▸ **DATA FOR THE TASK**:
───
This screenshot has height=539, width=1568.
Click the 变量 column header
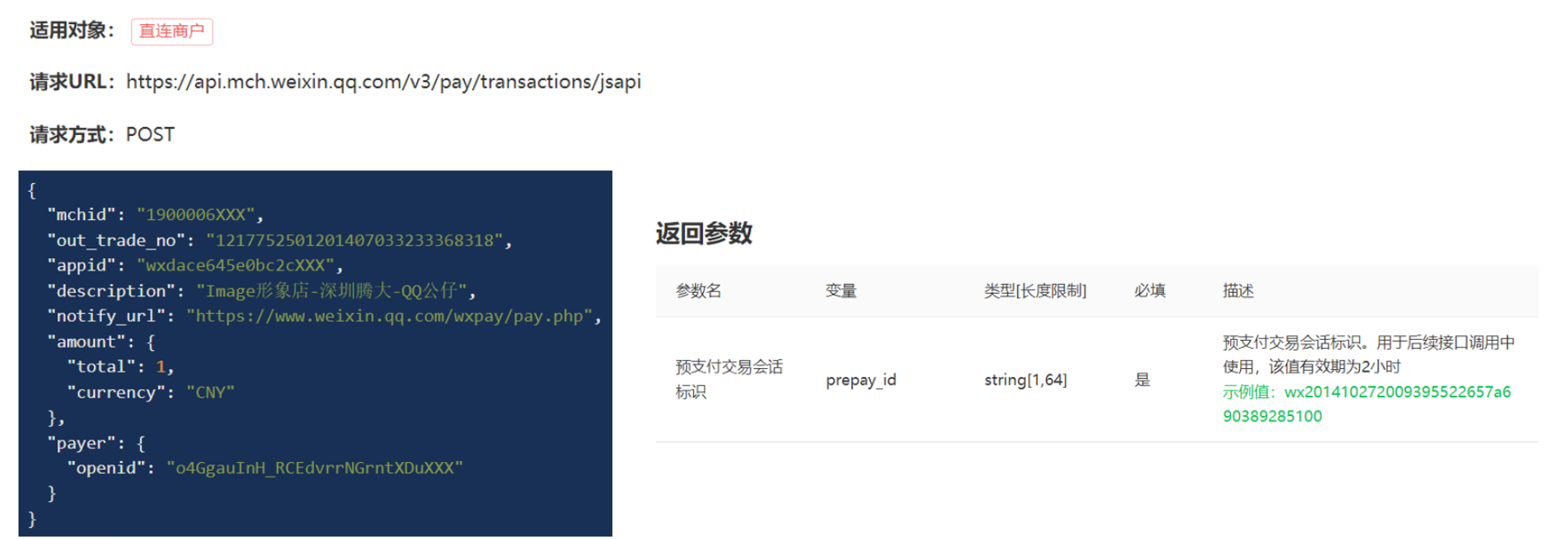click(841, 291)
───
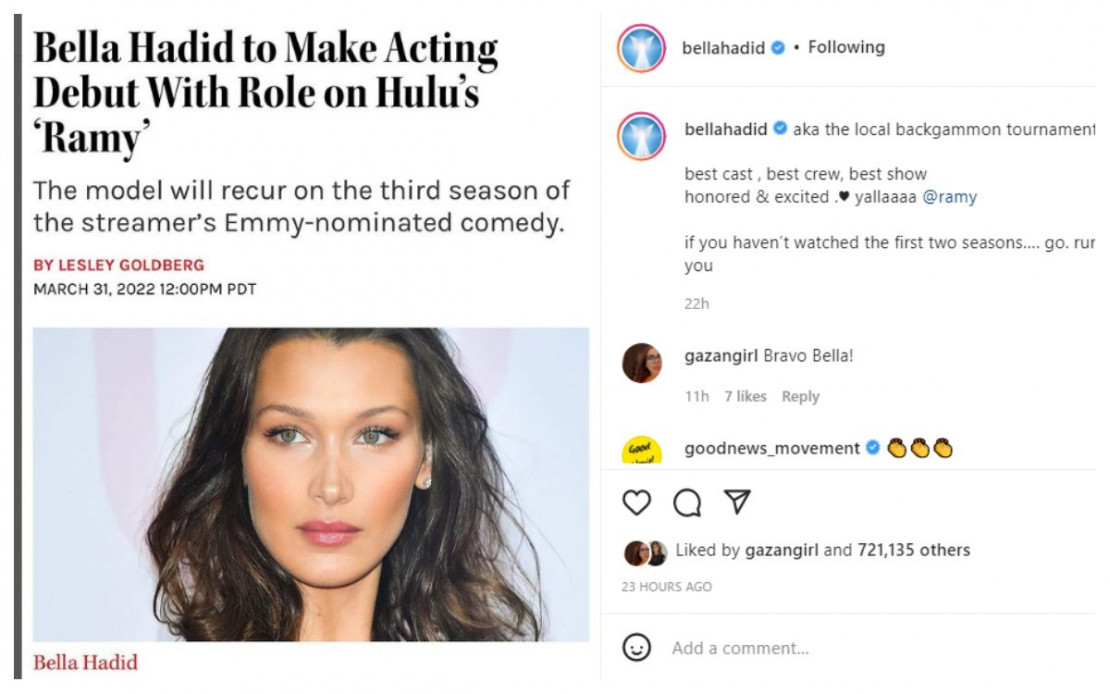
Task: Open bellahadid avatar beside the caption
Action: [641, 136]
───
▸ **EXERCISE REQUIREMENTS**:
Identify every line in the items above that contains the string "avatar", and copy each such line. Case counts.

▸ **OUTPUT OF THE EXERCISE**:
Task: Open bellahadid avatar beside the caption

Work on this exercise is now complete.